I decided to spend the 2008 election day in Harlem, sitting next to two lovely, older black women in a room full of multicultural and multi-aged folks, and as it became more and more clear that Obama was going to ride the victory train, these women began to weep. They wept because they could not believe that in their lifetime, after experiencing segregation and intense racism, they lived to experience a black man rising to the top, to sit in the White House.
As I ran outside in Harlem with tears streaming down my face after hearing these two women’s life stories, cars honked and every color of the human rainbow cheered and high fived. It was one of my favorite nights in my New York history.
I went to President Obama’s first Inauguration on Jan 20, 2009 and it was truly a moment to remember. It was cold and I stood next to the Washington Monument and drank tea as waves of cheers flooded the entire city. I thought about the history of the White House, who had come and gone through that building and it was amazing to think about all of the new people of color who saw a new dream enter the realm of possibility.
This year, we *almost* saw a new inflection point in history. I dreamed of having a similar experience at today’s Inauguration with more goose bumps all over my body, more high fives and hugging, another “first” for America. We came so close with Aunt Hill and I am so proud of how she fought and fought till the very end and still had enough poise to take the loss, even if she won the popular vote by millions (just sayin’!).
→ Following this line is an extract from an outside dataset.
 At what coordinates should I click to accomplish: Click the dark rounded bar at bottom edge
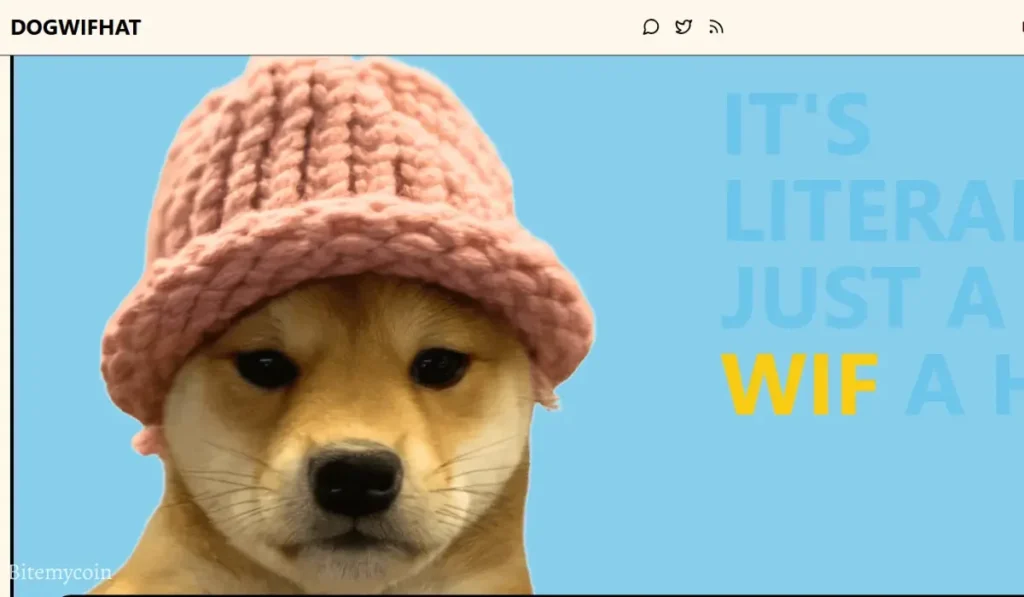pyautogui.click(x=540, y=594)
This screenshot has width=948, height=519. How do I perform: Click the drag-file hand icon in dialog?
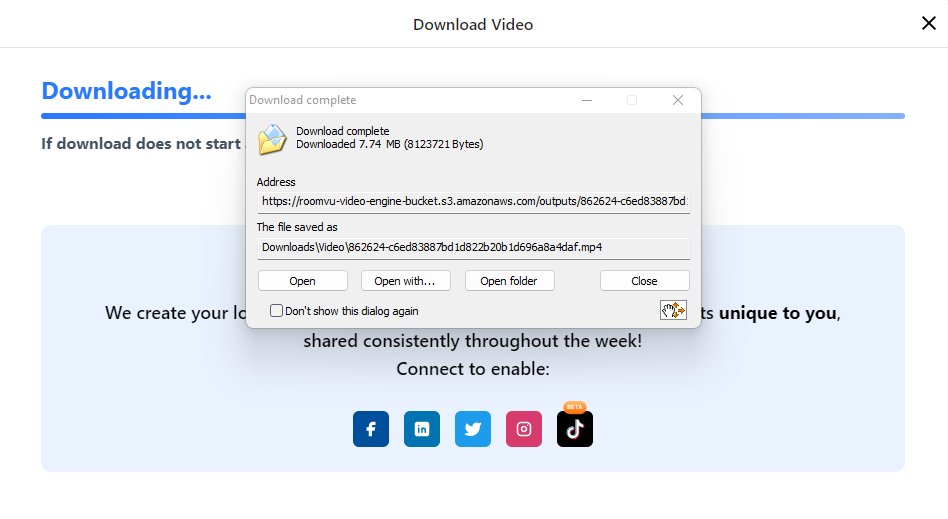[x=673, y=310]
But to me, she still won. For girls everywhere. For what it means to fight and fight for what you believe in, even with so many people fighting against you, including the long standing Patriarchy. Girls growing up could now know that becoming President is not a far fetched idea anymore.
I’ve had several conversations with Aunt Hill over the years and one thing she said always stuck: “I’m a public servant. I’ve always been good at the servant part, but never good at the public part.” She might have been stiff in public but she was warm, kind, brilliant and caring in private. Her lifetime has been filled with one glass ceiling broken after the next through her efforts and those cannot be disputed.
For me, this inauguration has put an even more profound fire under my butt to keep pushing for human rights, for women’s rights and to use innovative ways to get there. I am proud that women will be marching all over the country to support one another and to ensure that we push forward for true equality.